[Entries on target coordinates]
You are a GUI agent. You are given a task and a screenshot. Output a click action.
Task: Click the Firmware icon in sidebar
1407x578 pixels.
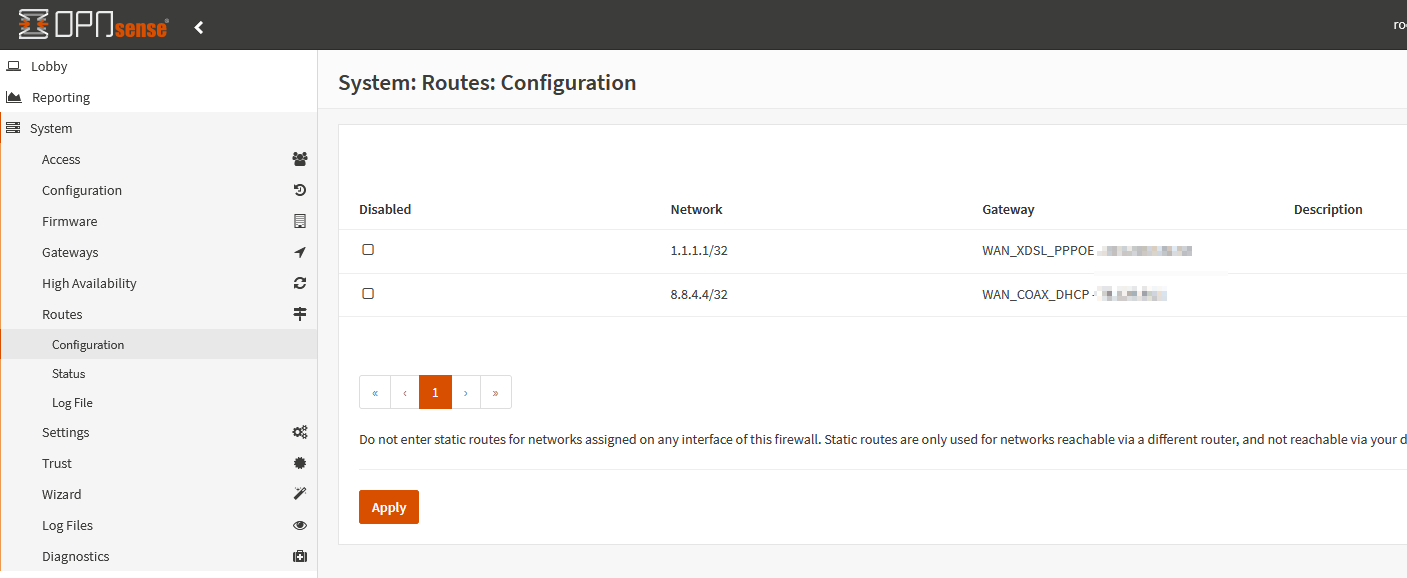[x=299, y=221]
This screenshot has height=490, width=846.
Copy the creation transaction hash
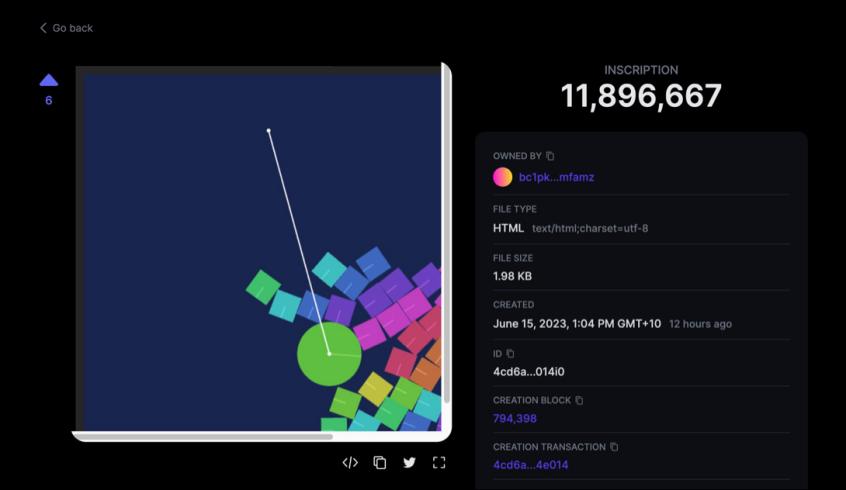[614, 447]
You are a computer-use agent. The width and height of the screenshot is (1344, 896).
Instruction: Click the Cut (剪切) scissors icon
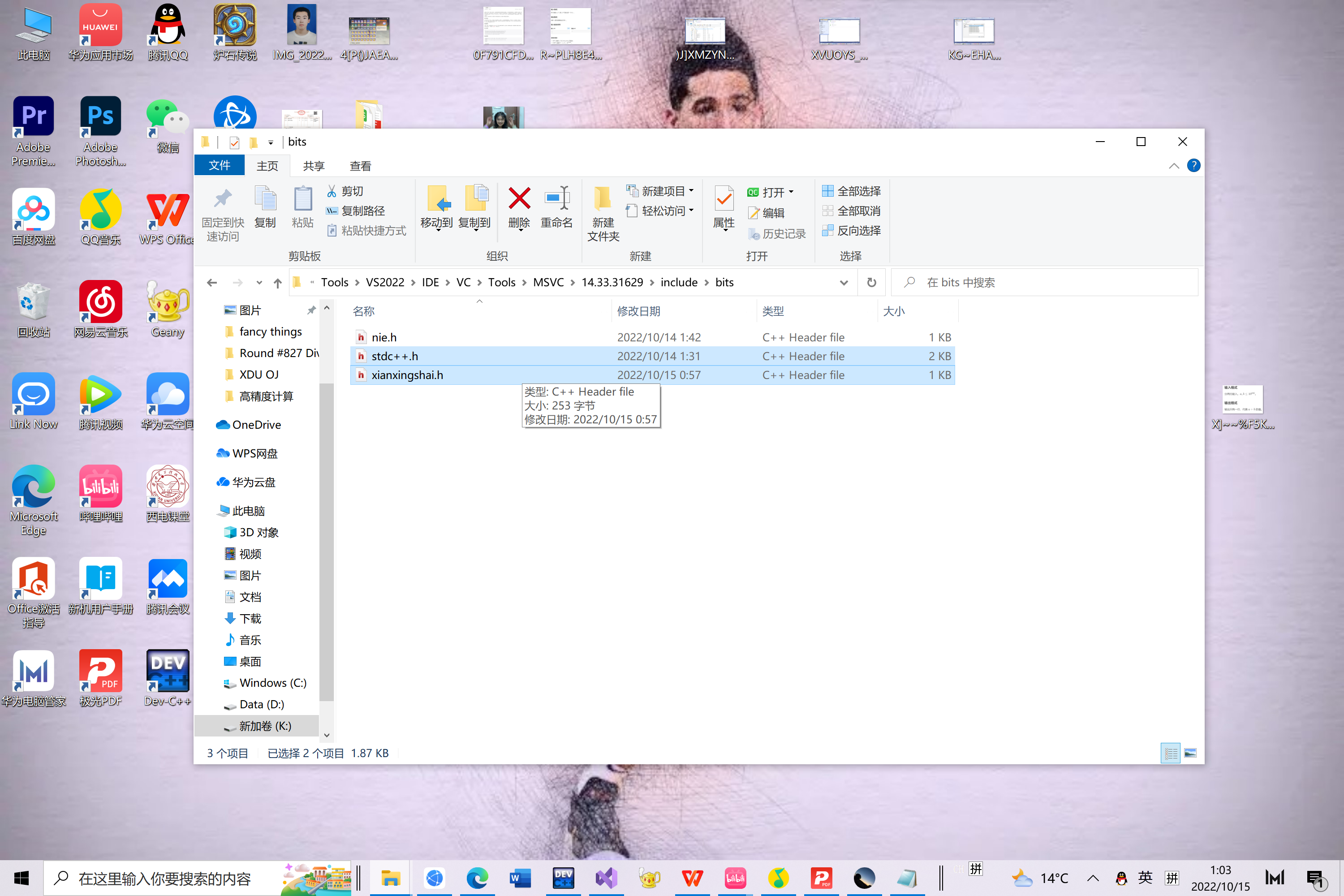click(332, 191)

WHAT YOU WILL DO. In every row, change "screenshot" to "screen capture" and leave everything else as it is. Omit the pictures from your answer.

ANSWER FOR THE TASK.
You are a GUI agent. You are given a task and a screen capture. Output a click action.
Task: Click the Firmware icon in sidebar
1407x578 pixels.
[x=299, y=221]
This screen capture has height=490, width=846.
Copy the creation transaction hash
[614, 447]
You are a computer-use agent. The width and height of the screen capture is (1344, 896).
Instruction: Click the Cut (剪切) scissors icon
click(332, 191)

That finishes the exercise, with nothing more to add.